* DOCUMENT EXCERPT
Use the HHEM verifier¶

This guide walks through three ways to use HHEM-2.1-open — Vectara's small NLI model — as the faithfulness verifier in your pipeline.

Single HHEM verifier (lighter than dual)¶

For pipelines that don't need the Dual NLI ensemble (smaller install, faster inference, or you've calibrated HHEM specifically on your domain):

from verifiable_rag import Pipeline
from verifiable_rag.verifiers import HHEMVerifier
# ... other components

pipeline = Pipeline(
    # ...
    verifier=HHEMVerifier(threshold=0.3),  # default threshold
    strictness="balanced",
)

Or via a preset that already wires it for you:

from verifiable_rag import local_verified
pipeline = local_verified()  # uses HHEM by default

Tweaking the threshold¶

The default threshold of 0.3 was empirically chosen because HHEM was trained on tight summarization-style entailment data, but generators produce paraphrased / synthesized cited sentences that legitimately score in the 0.3–0.6 range.

Raise the threshold for stricter behavior:

HHEMVerifier(threshold=0.5)

Lower it for more permissive behavior:

HHEMVerifier(threshold=0.15)

For a principled choice, calibrate on your own labeled data.

* INPUT DATA
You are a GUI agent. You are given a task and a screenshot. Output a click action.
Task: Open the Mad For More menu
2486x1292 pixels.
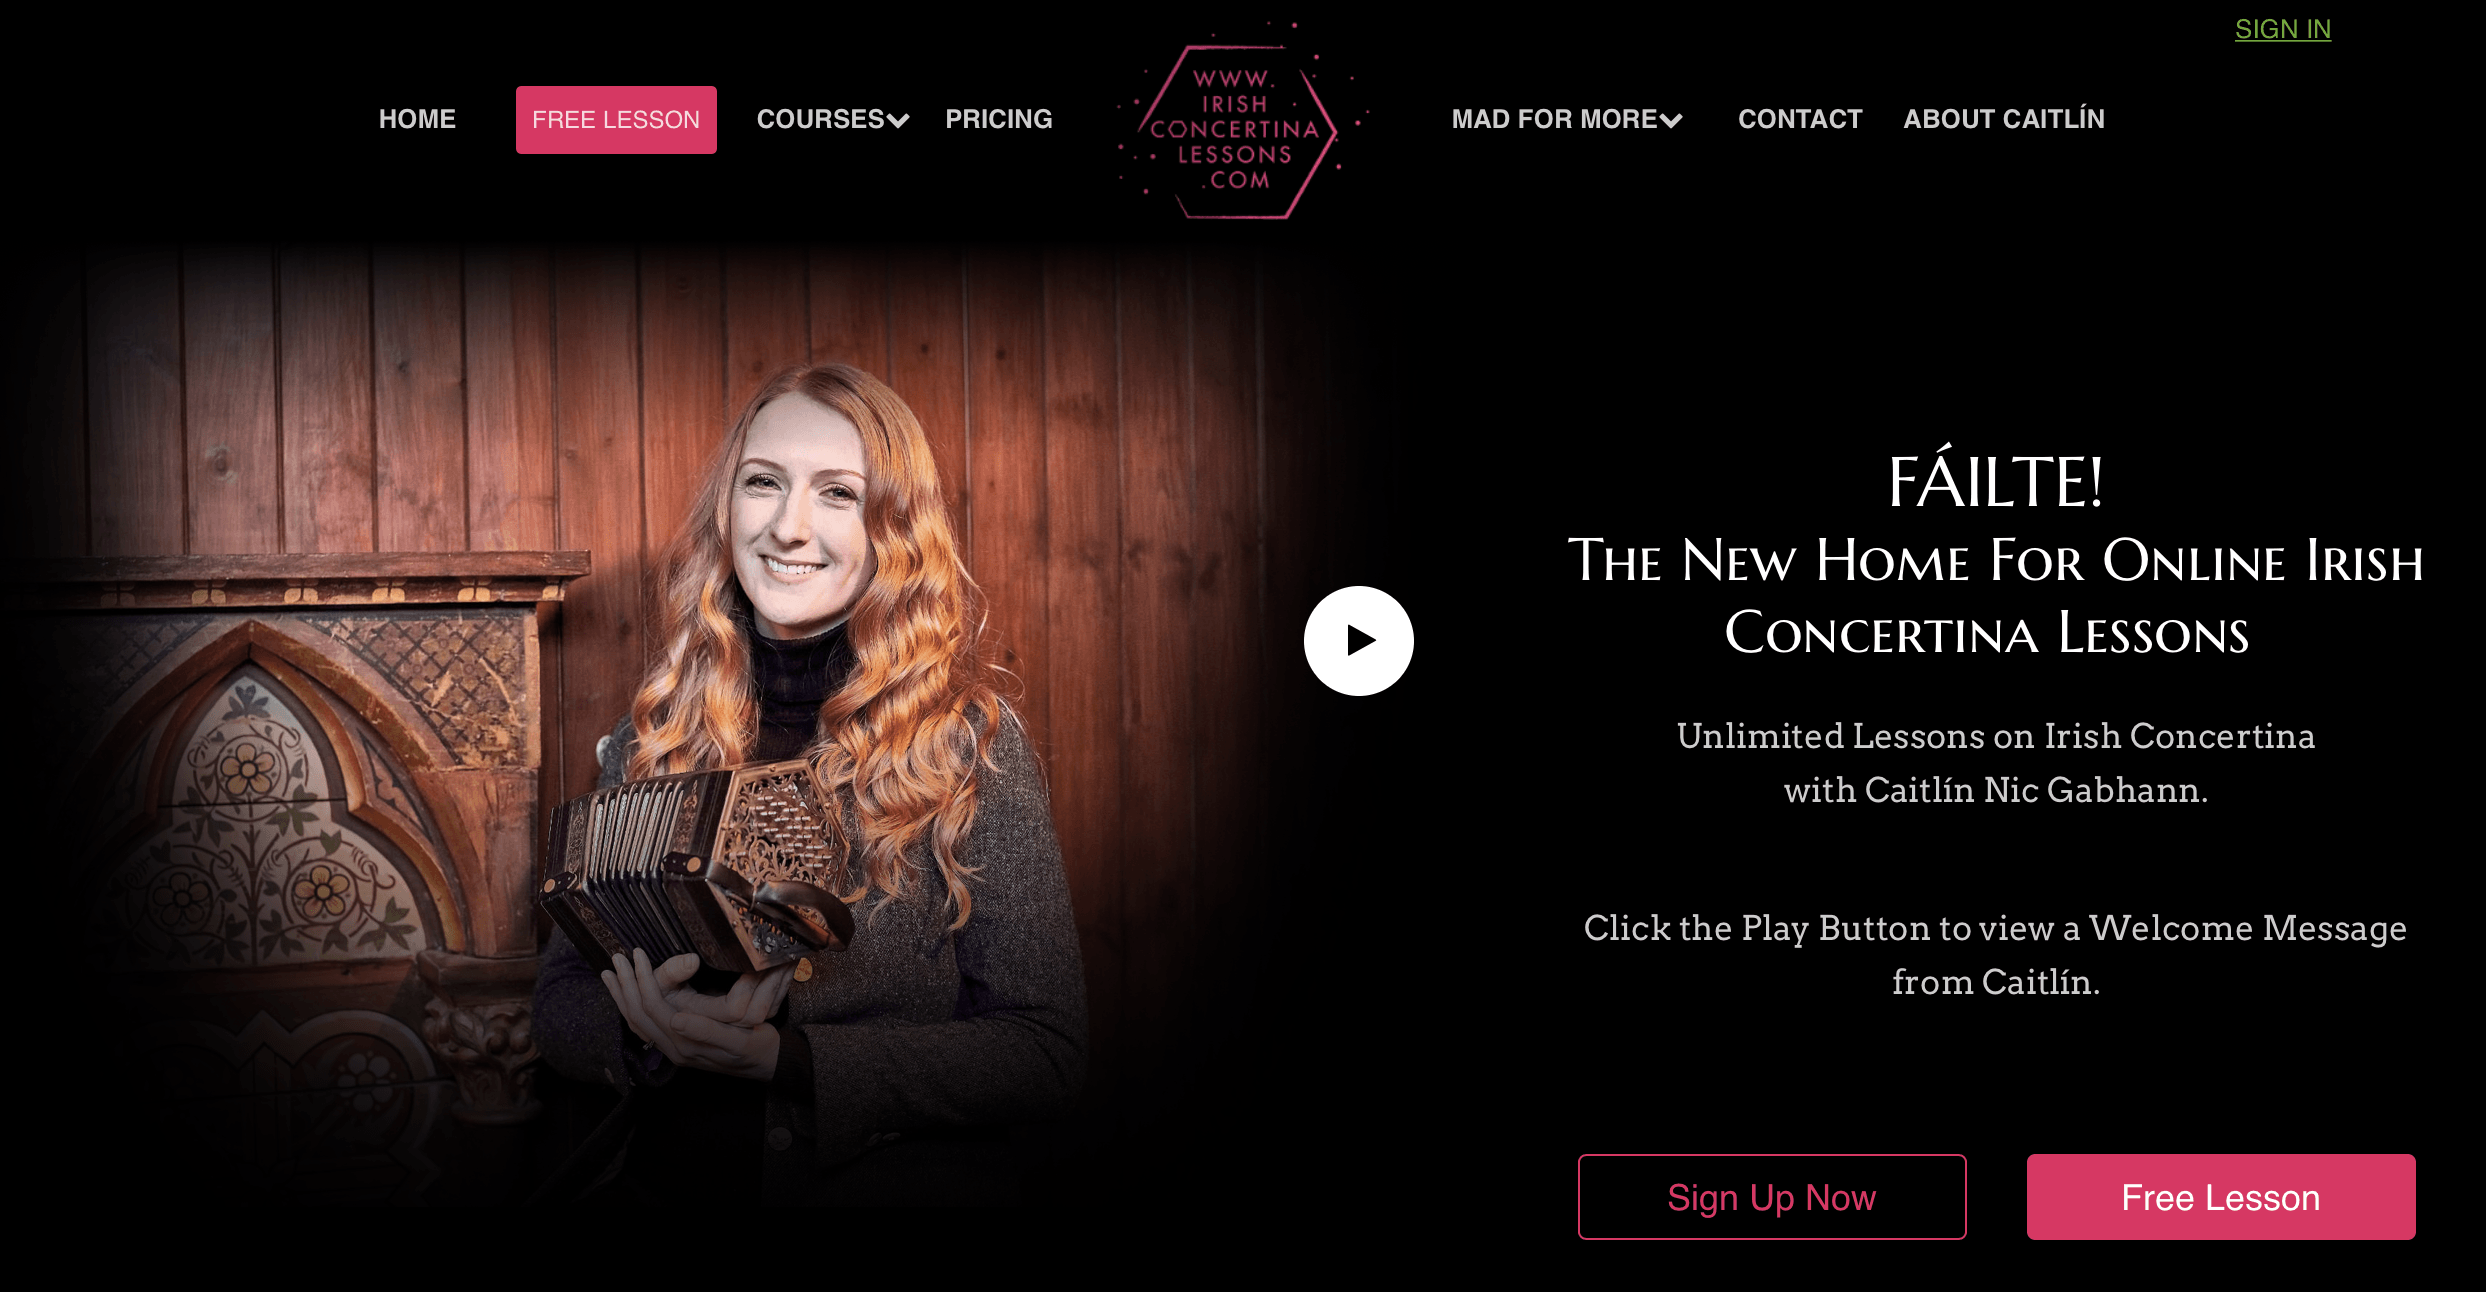click(1555, 119)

* ACTIVITY LIST
a – In the HHEM verifier guide, what score range do paraphrased or synthesized cited sentences from generators legitimately fall into?
b – Print the HHEM verifier guide from "Use the HHEM" up to and including "in your pipeline.".
c – Proceed with the HHEM verifier guide from the point where it stops.

* ANSWERS TO THE TASKS
a – 0.3–0.6

b –
Use the HHEM verifier¶

This guide walks through three ways to use HHEM-2.1-open — Vectara's small NLI model — as the faithfulness verifier in your pipeline.

c –
Picking the device¶

HHEM uses transformers under the hood and respects device placement:

Auto (default)CPUApple Silicon (MPS)NVIDIA (CUDA)

HHEMVerifier()  # uses the default device (CPU unless transformers picks differently)

HHEMVerifier(device="cpu")

HHEMVerifier(device="mps")

HHEMVerifier(device="cuda")

Long premises (>2K tokens) can OOM on MPS at large batch sizes — the attention layer's softmax tensor is the bottleneck. If you hit memory errors, reduce the batch size in your runner config or switch to CPU.

As a raw NLI scorer¶

HHEMVerifier also implements the NLIScorer protocol — you can call it directly without the Pipeline:

from verifiable_rag.verifiers import HHEMVerifier

scorer = HHEMVerifier()
scores = scorer.score_pairs([
    ("Penicillin was discovered in 1928.", "Penicillin was first identified in 1928."),
    ("Cats are mammals.", "The moon is made of cheese."),
])
# scores → [0.92, 0.04] approximately

This is what the RAGTruth runner uses internally.

Inside a Dual NLI ensemble¶

The recommended production use is HHEM paired with MiniCheck in a DualNLIVerifier:

from verifiable_rag.verifiers import DualNLIVerifier, HHEMVerifier, MiniCheckVerifier

verifier = DualNLIVerifier(
    HHEMVerifier(),
    MiniCheckVerifier(),
    aggregation="min",
    threshold=0.0562,  # RAGTruth-train calibrated
)

See Verification for why dual beats single, and the RAGTruth benchmark report for the numbers.

When NOT to use HHEM¶

Your domain is wildly different from summarization-style entailment. HHEM was trained on news summarization data; if you're verifying claims about code, legal contracts, or structured data, MiniCheck is often stronger.
You need maximum portability. HHEM ships ~600 MB of weights from HuggingFace on first use. For air-gapped deployments, consider LLMJudgeVerifier with a local LLM endpoint.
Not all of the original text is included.